Your instructions: Output the rows between the line holding "You are a GUI" and the end of the rows, inclusive, as a two-column CSV with columns named request and answer, one line per row. Put each field in quotes, replace line breaks with spaces, and omit the pictures.

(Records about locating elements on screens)
####

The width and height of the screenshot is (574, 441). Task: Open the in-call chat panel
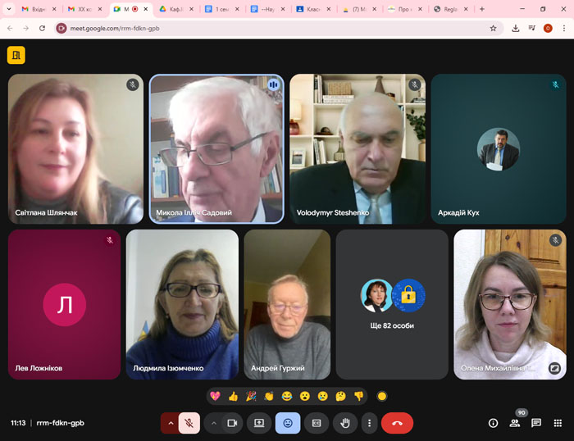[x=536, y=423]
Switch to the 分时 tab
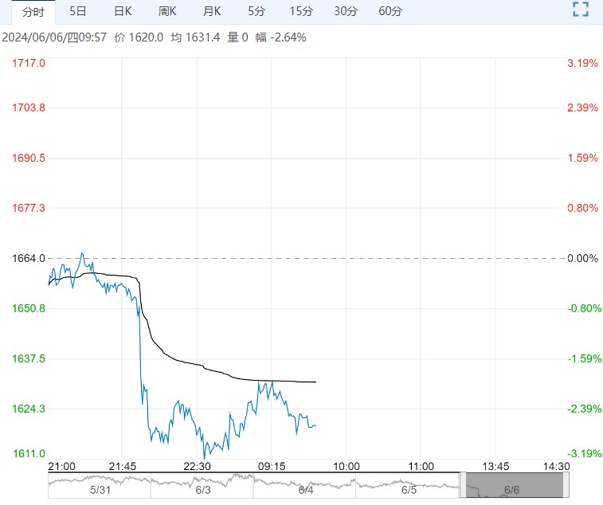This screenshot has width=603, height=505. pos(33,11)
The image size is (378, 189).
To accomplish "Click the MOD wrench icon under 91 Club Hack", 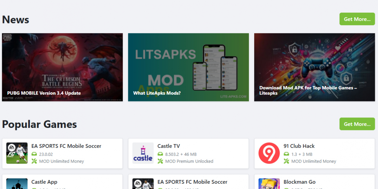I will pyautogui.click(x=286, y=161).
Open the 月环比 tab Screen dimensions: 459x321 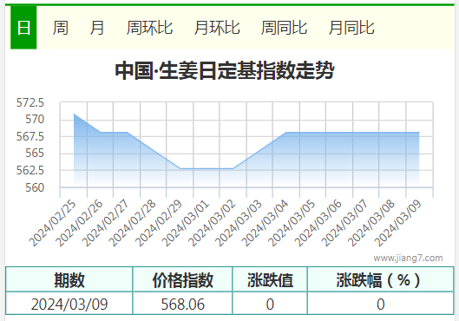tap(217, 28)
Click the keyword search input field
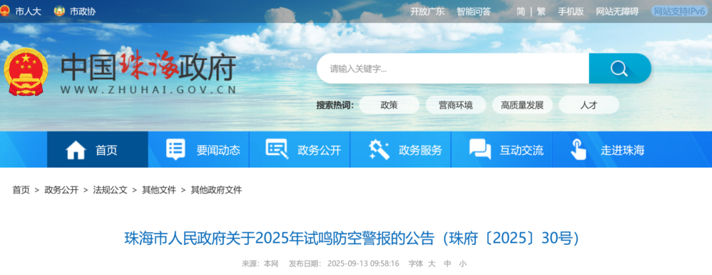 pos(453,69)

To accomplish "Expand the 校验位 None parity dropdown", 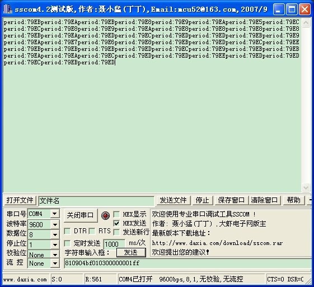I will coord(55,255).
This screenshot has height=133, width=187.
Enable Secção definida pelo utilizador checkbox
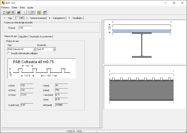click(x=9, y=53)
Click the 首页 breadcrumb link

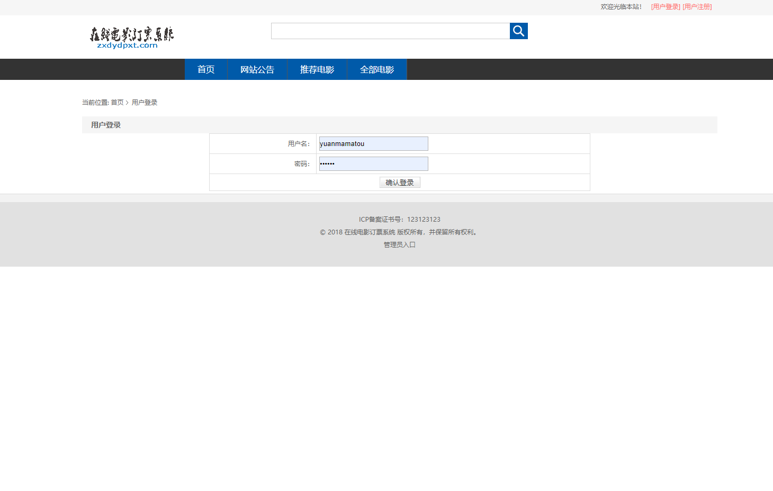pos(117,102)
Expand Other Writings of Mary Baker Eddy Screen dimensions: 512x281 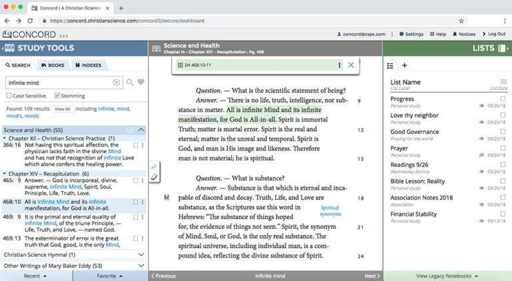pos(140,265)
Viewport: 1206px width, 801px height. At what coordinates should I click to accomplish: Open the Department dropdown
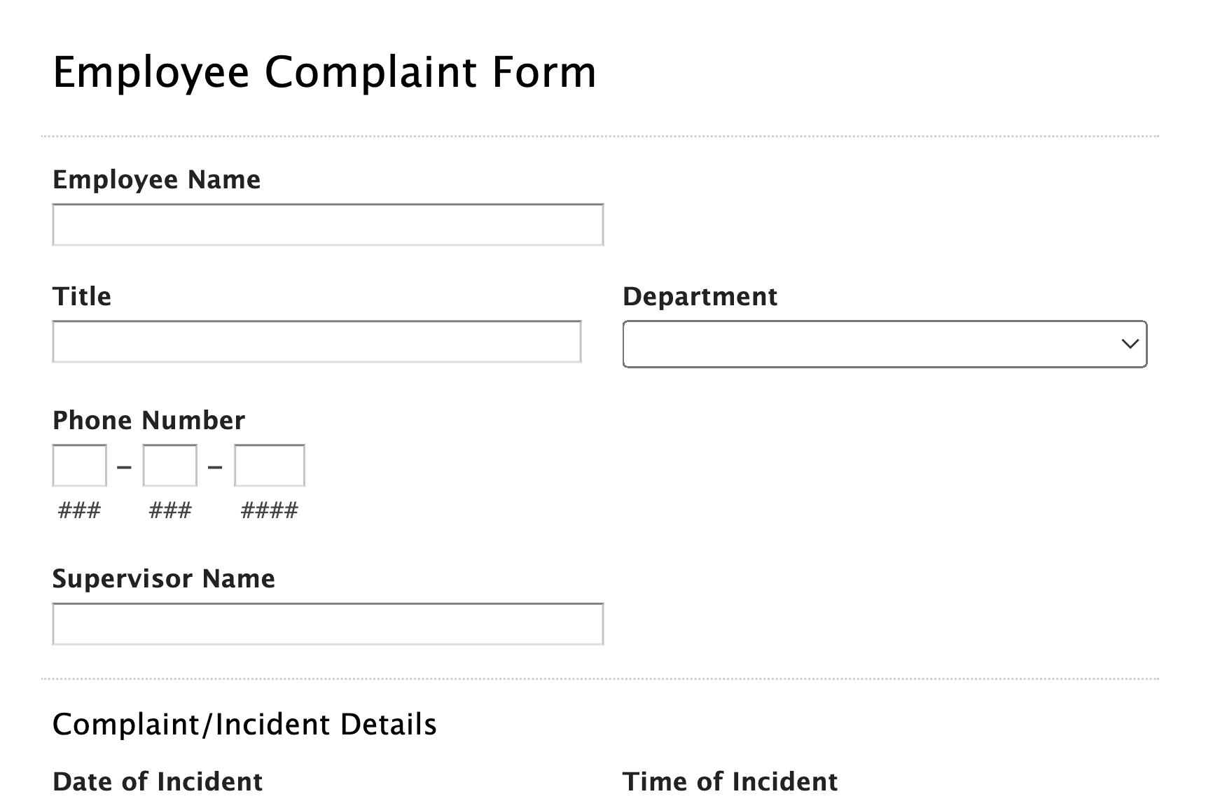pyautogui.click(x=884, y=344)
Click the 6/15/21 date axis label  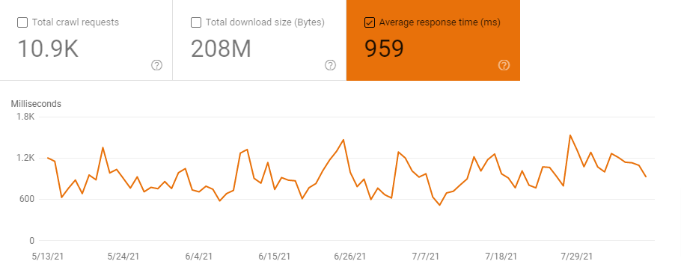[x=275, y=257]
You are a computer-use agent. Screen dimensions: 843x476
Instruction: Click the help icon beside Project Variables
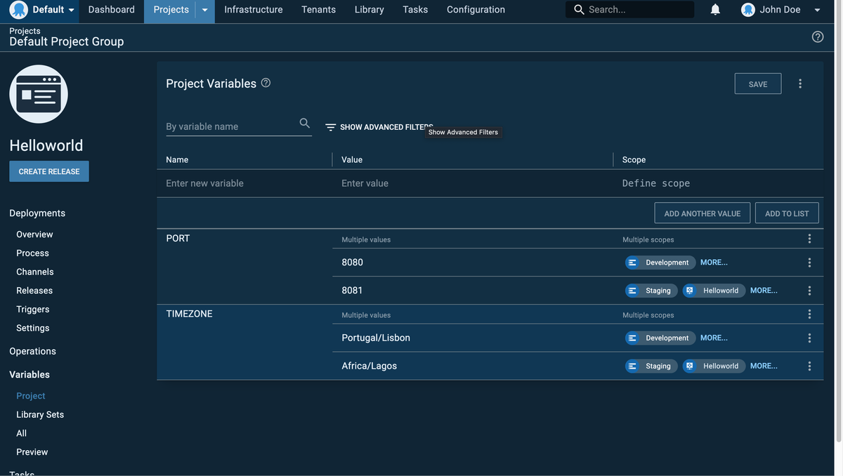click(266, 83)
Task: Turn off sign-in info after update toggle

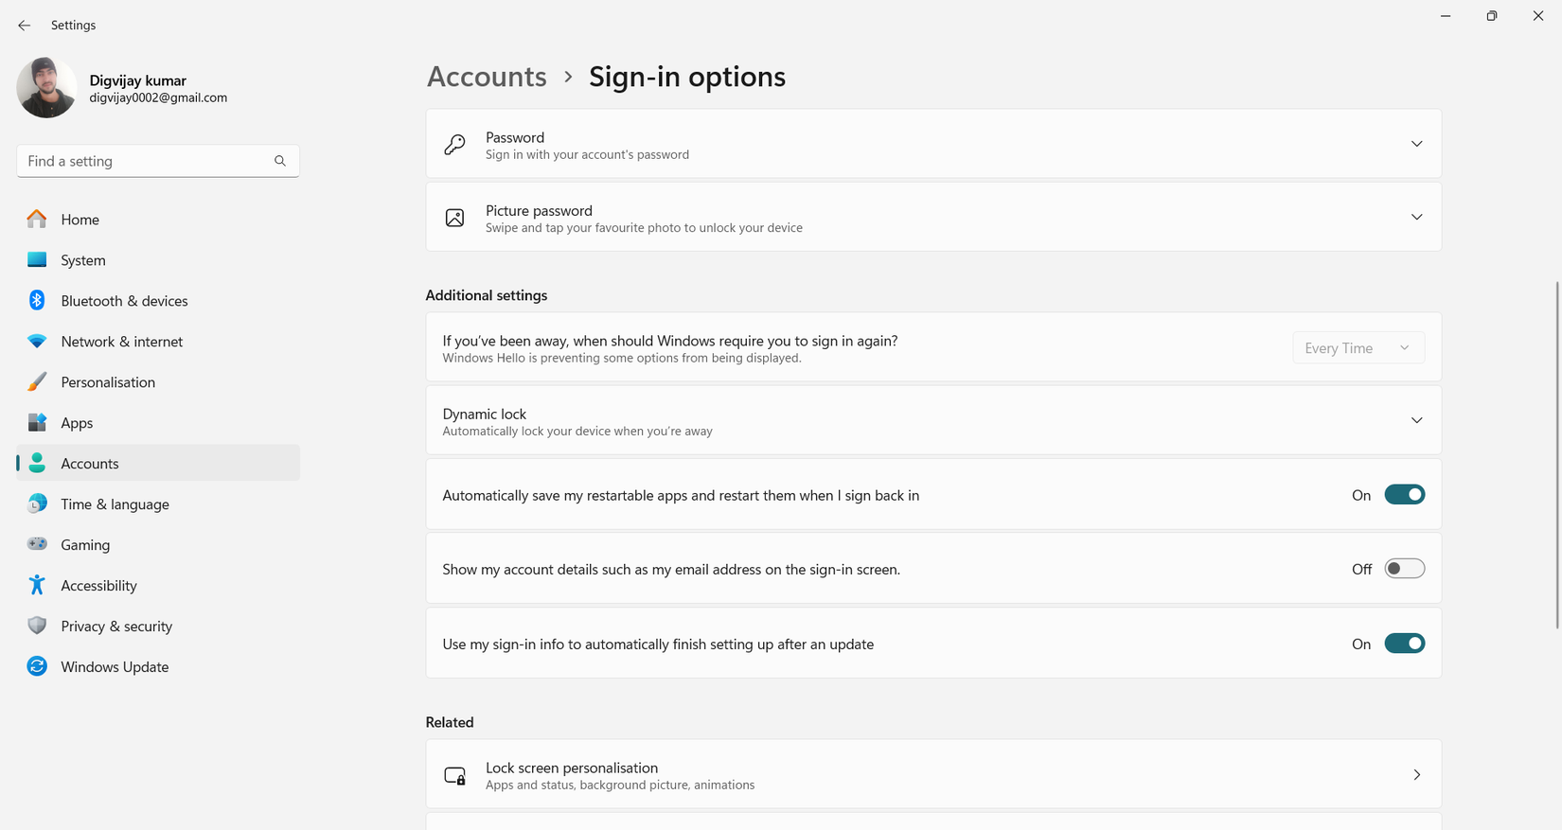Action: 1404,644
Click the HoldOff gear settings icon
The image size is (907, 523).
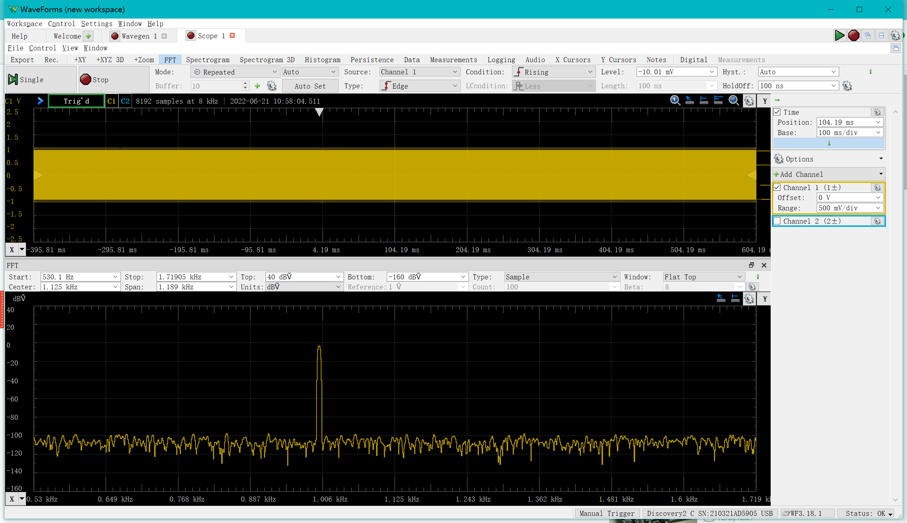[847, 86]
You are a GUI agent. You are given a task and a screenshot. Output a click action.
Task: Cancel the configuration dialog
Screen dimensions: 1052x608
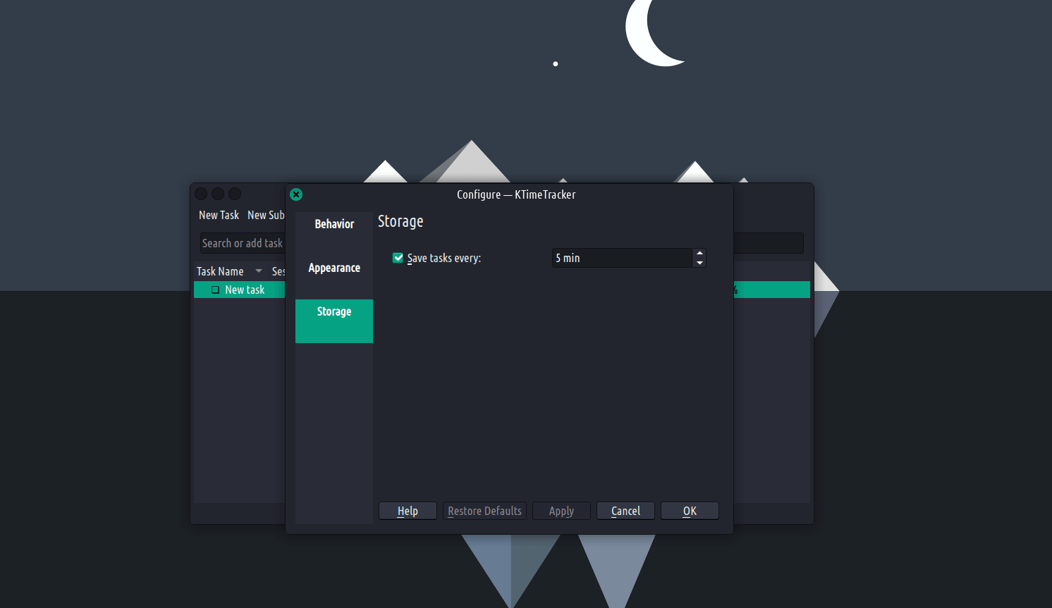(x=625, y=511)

####

Worked answer:
request,answer
"You are a GUI agent. You are given a task and a screenshot. Output a click action. Task: Cancel the configuration dialog Screen dimensions: 1052x608","(x=625, y=511)"